Every now and then, I wonder if Thursdays feel neglected here at Landless. Specifically, in the long march between my Wednesday limericks and my FridayFlash stories, do Thursday mornings get lonely? Do they worry that I don't love them as much as I love other mornings?

Monday usually gets something fast, because hey, it's Monday, right? I'm lucky to be awake, let alone clever.

Tuesday sometimes gets some really good stuff, because I've had a chance to think about things on Monday, maybe even write them and get them edited and slotted ahead of time. Those are good days.

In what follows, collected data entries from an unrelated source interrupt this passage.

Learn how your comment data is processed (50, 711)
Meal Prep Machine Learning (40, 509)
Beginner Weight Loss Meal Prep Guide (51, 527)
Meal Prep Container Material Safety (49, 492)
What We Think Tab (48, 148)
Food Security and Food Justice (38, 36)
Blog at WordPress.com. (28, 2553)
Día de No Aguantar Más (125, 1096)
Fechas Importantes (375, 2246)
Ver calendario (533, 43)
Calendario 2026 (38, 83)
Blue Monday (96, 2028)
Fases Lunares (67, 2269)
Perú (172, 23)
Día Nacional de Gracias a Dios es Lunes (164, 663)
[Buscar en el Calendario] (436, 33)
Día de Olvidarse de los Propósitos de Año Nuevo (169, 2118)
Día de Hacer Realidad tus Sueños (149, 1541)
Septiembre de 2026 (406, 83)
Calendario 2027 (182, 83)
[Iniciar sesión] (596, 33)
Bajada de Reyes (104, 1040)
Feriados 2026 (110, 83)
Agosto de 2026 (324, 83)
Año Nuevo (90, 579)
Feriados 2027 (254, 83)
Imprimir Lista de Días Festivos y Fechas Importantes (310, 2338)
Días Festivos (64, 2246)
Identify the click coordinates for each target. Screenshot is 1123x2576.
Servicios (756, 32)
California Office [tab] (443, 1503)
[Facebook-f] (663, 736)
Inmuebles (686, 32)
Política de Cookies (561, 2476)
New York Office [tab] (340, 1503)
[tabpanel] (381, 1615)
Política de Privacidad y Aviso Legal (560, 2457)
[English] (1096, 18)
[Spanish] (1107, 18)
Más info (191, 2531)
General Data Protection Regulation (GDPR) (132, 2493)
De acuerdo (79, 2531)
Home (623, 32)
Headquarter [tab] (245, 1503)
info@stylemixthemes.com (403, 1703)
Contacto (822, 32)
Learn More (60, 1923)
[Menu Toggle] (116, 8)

Wednesday is a limerick, and, if I'm feeling ambitious, sometimes more than that afterwards.

Thursday afternoon will often see the posting of the FridayFlash, but not always. Sometimes, Thursday gets nothing at all, not even until the wee hours.

Friday often gets no specific post, if I've sent out the FridayFlash on Thursday. In bad weeks, though, when I'm swamped, I might not get the story up until Friday afternoon.

Saturday usually gets nothing, or perhaps a quick blurb. Sometimes, though, I post longer, ruminative, coffee-fueled blog posts, introspective and thoughtful pieces that no one reads because (DUH!) it's Saturday! A more organized blogger would just post a funny cat video on those Saturdays and bank the long piece for a Wednesday.

Sunday? Usually nothing, unless I find myself with some time to kill and a story idea that needs to be written up. This past Sunday, it was "The Gospel According To St. Judas", a nature-vs-nurture story that was, to put it mildly, not well received.

A weekly schedule of blogging and writing. Not the best schedule, perhaps, but there it is.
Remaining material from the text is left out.